Abruptly Rasche parked his unfinished cigarette on the uppermost step of the wagon and started for the farmhouse.

Kohler watched him stride away without a moment’s hesitation, then went back to the wagon, closed the door, and relit the lantern. Louis would find him when he was good and ready.

The wagon had everything and must have been pure heaven to the POWs. There was a stove with a supply of wood-scraps from the coffin, sawn and broken-up branches from the Kastenwald, so a little foraging had also been allowed. There was even a cast-iron frying pan, a saucepan, kettle and saltshaker, knives, forks and spoons. Liebe Zeit, the paradise Rasche had sanctioned but why had he done such a thing?

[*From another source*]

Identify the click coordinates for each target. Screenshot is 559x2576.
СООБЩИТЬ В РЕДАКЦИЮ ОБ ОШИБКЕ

Three chairs, similar to the one the girl had used, were around a table. Elsewhere, a drawing board gave plans and sketches of the booths the crew had been working on, a duty roster, the schedule and a completion date of 6 March, with ticks against those items that had been completed: a bottle-throw in which wooden hoops were tossed, a paper-mache ball-throw, not yet the Jeu de massacre but one with can-can dancers which, if hit, would automatically lift their skirts to much laughter; a shooting gallery also, with squirrels, hares, roe deer and wild boar, all linked by a chain drive that would flip them back up into position after being hit. Pheasants too.

Days, weeks, months the repairs and refurbishing had taken those boys that had been borrowed from that textile works, not all of them at once, but while here having the time of their lives.

The roster listed only the first names. Eugene was three down and after Martin and Gerard, and before Henri and Raymond, these last two being singled out and responsible for the Wheel of Fortune.

Among his chores, Martin had been repairing popguns that fired Ping-Pong balls, but other such guns had been found and brought in and were leaning against a corner. ‘Six lever-action Winchester repeating air rifles,’ Kohler heard himself saying. BB guns that fired a copper pellet that was but a shade more than two millimetres in diameter. There were tins and tins of these pellets, found God only knew where, but most probably by Lowe Schrijen.

Target shooting had always been a favourite of such travelling fairs. Gerda and he had had a time of it, competing with each other. Had she been seventeen that first time?